Copy out the lines of the entries below, running from the line containing "Screen dimensions: 1280x720" down to the line containing "This screenshot has height=831, width=831.", with both ends included, and give nothing else.

····················

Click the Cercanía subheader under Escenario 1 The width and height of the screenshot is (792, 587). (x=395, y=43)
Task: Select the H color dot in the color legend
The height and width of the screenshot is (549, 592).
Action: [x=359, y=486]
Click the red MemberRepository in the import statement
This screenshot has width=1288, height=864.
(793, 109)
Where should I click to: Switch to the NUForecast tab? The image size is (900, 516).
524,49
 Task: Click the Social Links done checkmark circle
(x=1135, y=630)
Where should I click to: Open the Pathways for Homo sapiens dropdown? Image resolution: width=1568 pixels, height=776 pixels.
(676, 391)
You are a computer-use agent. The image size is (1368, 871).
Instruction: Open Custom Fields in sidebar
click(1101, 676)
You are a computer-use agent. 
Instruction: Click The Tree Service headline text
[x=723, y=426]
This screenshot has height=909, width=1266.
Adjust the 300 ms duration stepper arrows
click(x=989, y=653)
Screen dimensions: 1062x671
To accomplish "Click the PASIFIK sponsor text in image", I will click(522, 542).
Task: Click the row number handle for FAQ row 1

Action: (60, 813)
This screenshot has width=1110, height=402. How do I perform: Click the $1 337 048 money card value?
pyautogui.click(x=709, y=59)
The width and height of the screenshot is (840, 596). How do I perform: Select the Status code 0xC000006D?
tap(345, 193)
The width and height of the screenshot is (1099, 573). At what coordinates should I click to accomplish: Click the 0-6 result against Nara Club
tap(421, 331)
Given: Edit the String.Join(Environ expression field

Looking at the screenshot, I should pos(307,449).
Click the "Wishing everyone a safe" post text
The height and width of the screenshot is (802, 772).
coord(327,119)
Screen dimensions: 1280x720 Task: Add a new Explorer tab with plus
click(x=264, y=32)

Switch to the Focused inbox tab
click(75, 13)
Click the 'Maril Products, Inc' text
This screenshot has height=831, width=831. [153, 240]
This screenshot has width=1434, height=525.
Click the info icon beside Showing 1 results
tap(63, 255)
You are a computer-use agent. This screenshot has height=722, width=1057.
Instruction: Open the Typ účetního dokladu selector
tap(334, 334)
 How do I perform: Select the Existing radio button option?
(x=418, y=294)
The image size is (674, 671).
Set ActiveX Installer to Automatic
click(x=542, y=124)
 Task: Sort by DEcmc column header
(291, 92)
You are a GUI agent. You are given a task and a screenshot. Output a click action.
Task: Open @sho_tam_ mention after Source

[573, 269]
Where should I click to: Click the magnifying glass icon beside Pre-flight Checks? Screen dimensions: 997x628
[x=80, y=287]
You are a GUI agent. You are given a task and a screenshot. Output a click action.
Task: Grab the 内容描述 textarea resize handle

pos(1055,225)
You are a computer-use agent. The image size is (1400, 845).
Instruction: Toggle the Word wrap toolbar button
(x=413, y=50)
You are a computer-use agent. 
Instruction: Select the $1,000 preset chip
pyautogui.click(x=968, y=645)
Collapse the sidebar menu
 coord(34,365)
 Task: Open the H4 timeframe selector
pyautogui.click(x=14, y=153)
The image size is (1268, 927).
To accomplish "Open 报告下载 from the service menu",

····················

Exercise solution:
Screen dimensions: 1280x720 Task: Add a new Explorer tab with plus
click(x=264, y=32)

Switch to the Focused inbox tab
click(75, 13)
Click the 'Maril Products, Inc' text
This screenshot has height=831, width=831. [153, 240]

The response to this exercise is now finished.